ASIC implementation of high speed processor for computing fast hartley transformation

The improvement in speed and power for the computation of Discrete Hartley Transformation (DHT) using parallel addition technique is well established, but all the work have been reported in gate (FPGA) level. In this paper transistor level (ASIC) implementation technique for computation of high speed processor of prime length one dimensional Fast Hartley Transformation (FHT) based on MAC is reported for the first time. Equation formulation methodology for the transformation of such processors offered a technique of parallelism, also ensure substantial reduction of pre and post processing stages, owing towards high speed operation.
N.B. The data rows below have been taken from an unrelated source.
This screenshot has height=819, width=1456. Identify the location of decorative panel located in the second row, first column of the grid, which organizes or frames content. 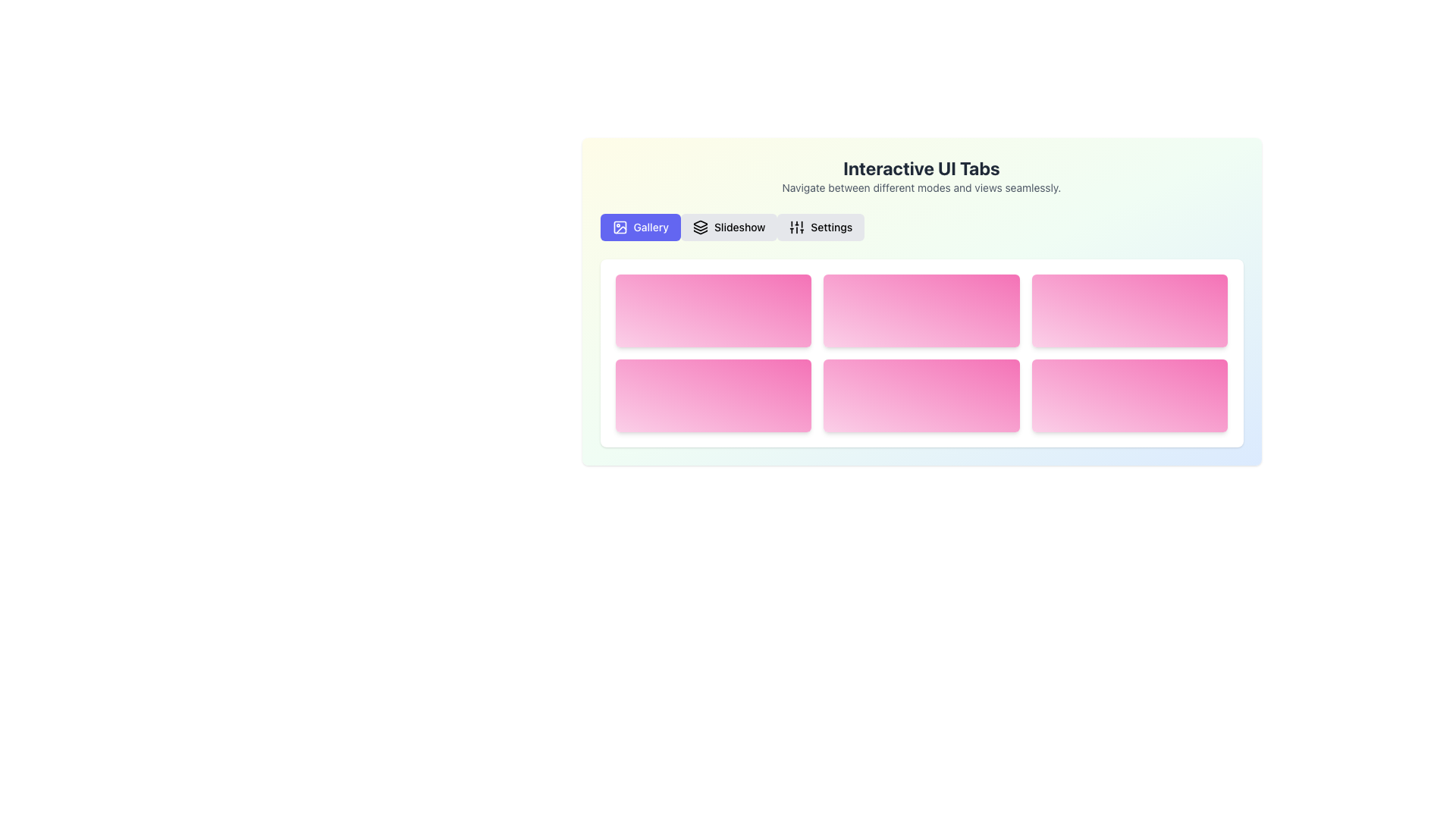
(712, 394).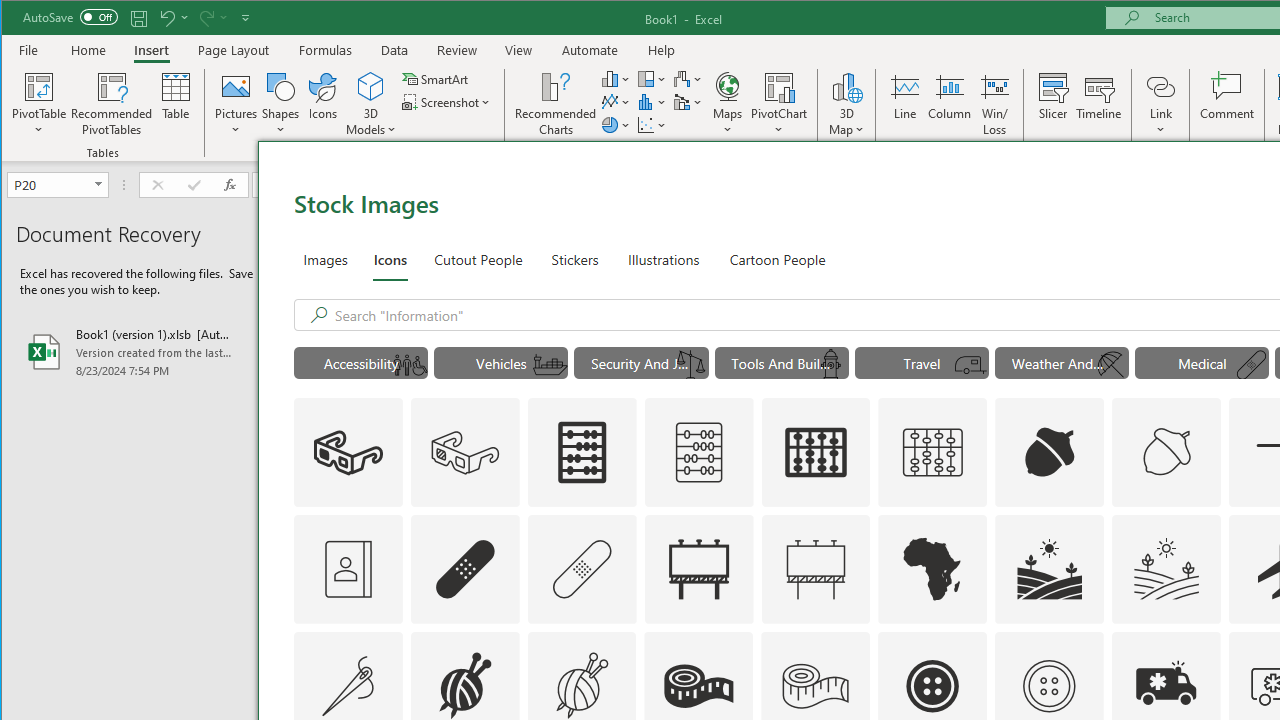 The image size is (1280, 720). Describe the element at coordinates (436, 78) in the screenshot. I see `'SmartArt...'` at that location. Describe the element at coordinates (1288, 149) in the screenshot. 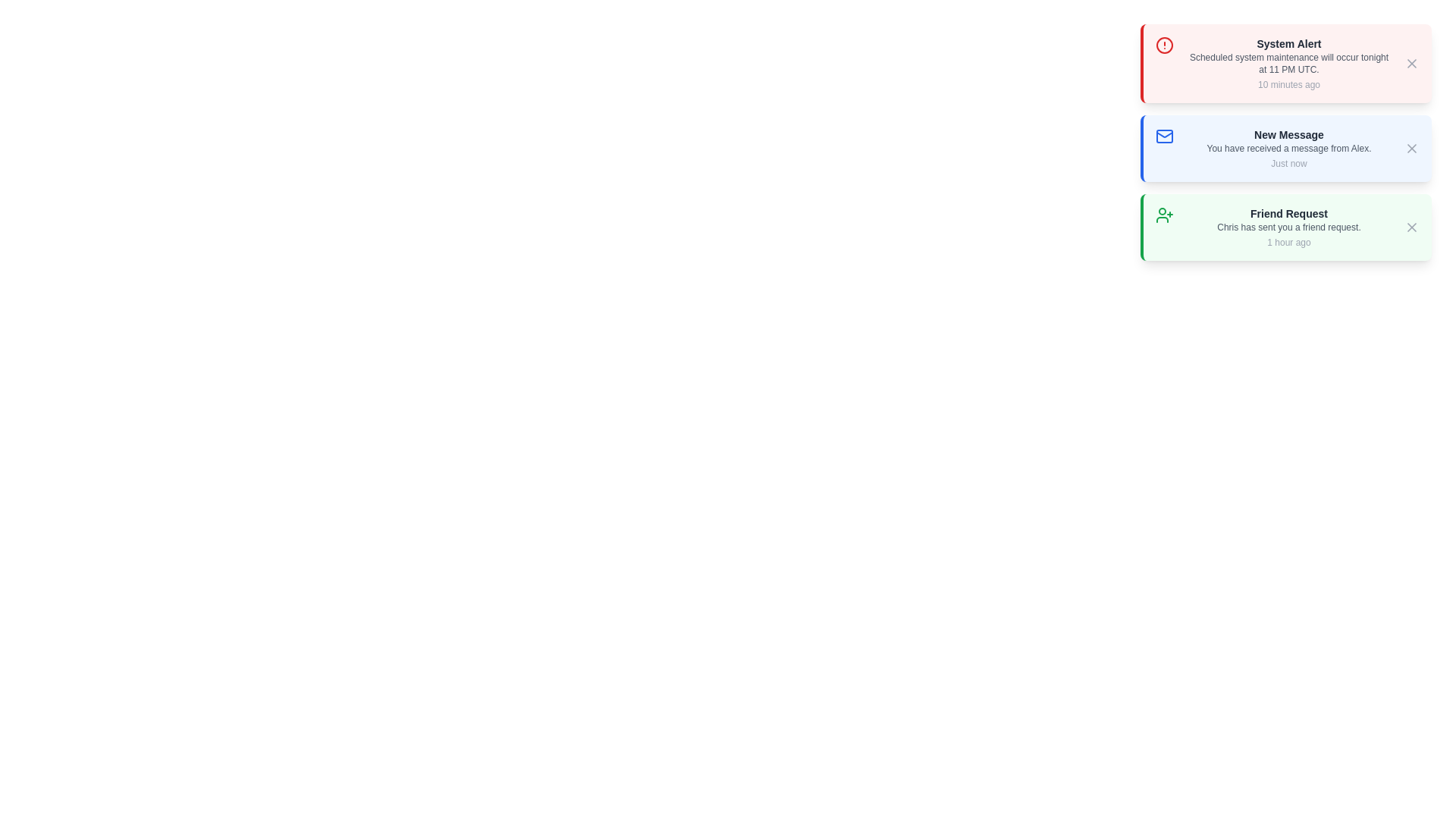

I see `notification text block indicating a new message received from Alex, which is centered in the notification card with a blue border and a mail icon on the left side` at that location.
The functionality of these circuits was checked and performance parameters like propagation delay, dynamic power consumptions were calculated through spice spectre using 45nm CMOS technology. The implementation methodology ensure substantial reduction of propagation delay in comparison with CORDIC, parallel adder (PA), distributed arithmetic and circular convolution (CC) based implementation which is most commonly used architecture, reported so far, for DHT processors. The propagation delay of the resulting 16 point FHT processor is only ~7.68μs while the power consumption of the same was ~90.5mW only. Almost 50% improvement in speed from earlier reported FHT processors, e.g. CORDIC, PA and CC based implementation methodology, has been achieved.